*DESCRIPTION OF THE TASK*
From the article on the West Lake Landfill cleanup below, copy out the passage from "EPA Picks Partial" to "Landfill in Missouri." word for word.

*EXTRACTED TEXT*
<<<<

EPA Picks Partial Excavation as West Lake Landfill Cleanup Remedy

By ExchangeMonitor

By John Stang

The U.S. Environmental Protection Agency said Thursday it has selected partial excavation as its first choice to remove a massive amount of radioactive soil from the West Lake Landfill in Missouri.

In a Thursday press release, EPA Administrator Scott Pruitt said the proposed five-year project would cost $236 million. But a 2017 EPA draft feasibility study put the price tag on this option at $276 million

The feasibility study cited seven potential options, mostly some form of partial or full excavation, with costs ranging from $75 million for solely capping the two contaminated sites to $695 million for excavating and removing all “radiologically impacted materials.” Total excavation would take almost 15 years.

The proposed remedy would remove 70 percent of the radioactivity from the two contaminated sites within what is known as Operable Unit 1 of the EPA Superfund Site. Together, they hold 8,700 tons of low-level radioactive wastes mixed with l38,000 tons of soil to cover trash at those locations in 1973. It has not been decided yet if the removed waste will be buried elsewhere in a specially lined site at the landfill or at another location. The current two West Lake locations were filled prior to laws going into effect on lining landfill burial sites.

West Lake was added to the EPA National Priorities list in 1990. Last month, the agency named West Lake as one of its 21 top-priority Superfund cleanup sites

The EPA will hold at least one public hearing on its first choice before making a final decision on cleanup. The agency’s recommendation is to remove the soil to a depth of 16 feet and then put an engineered cap on top of the two burial sites.

“The proposed remedy – “Excavation Plus” – includes both the removal of the majority of the radioactive material and construction of an engineered cover system to best protect the community of Bridgeton over the long term,” Pruitt said in the release. “This remedy addresses all radioactive material posing unacceptable risks to the public at large.”

When asked how the agency selected this option, and how “unacceptable risks” were determined, an EPA spokeswoman referred back to Pruitt’s statement in the news release.

>>>>

*PROVIDED MATERIAL*
<<<<

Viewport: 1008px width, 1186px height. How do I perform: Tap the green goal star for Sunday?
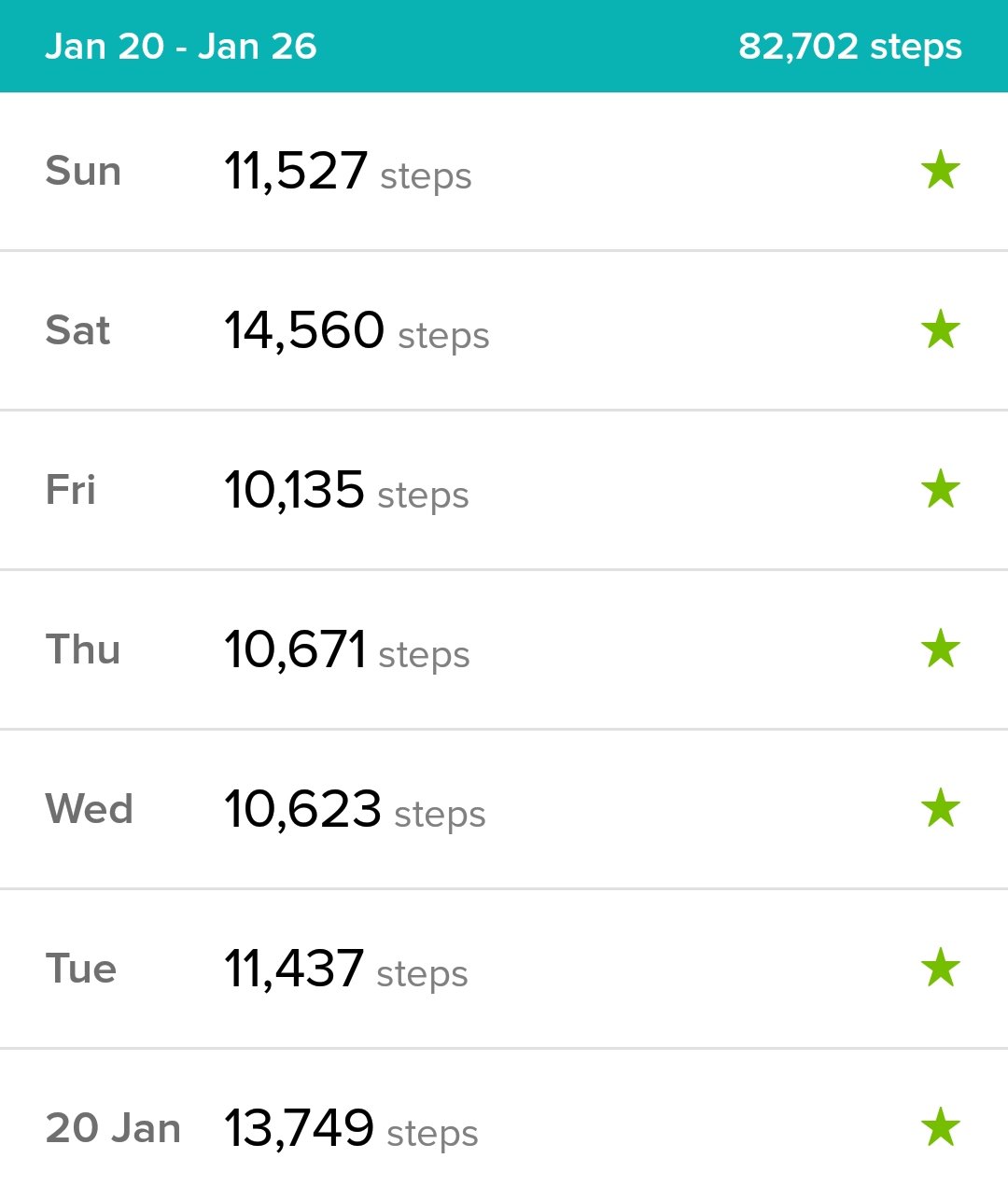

>>>>

*RESULT OF THIS EXERCISE*
EPA Picks Partial Excavation as West Lake Landfill Cleanup Remedy

By ExchangeMonitor

By John Stang

The U.S. Environmental Protection Agency said Thursday it has selected partial excavation as its first choice to remove a massive amount of radioactive soil from the West Lake Landfill in Missouri.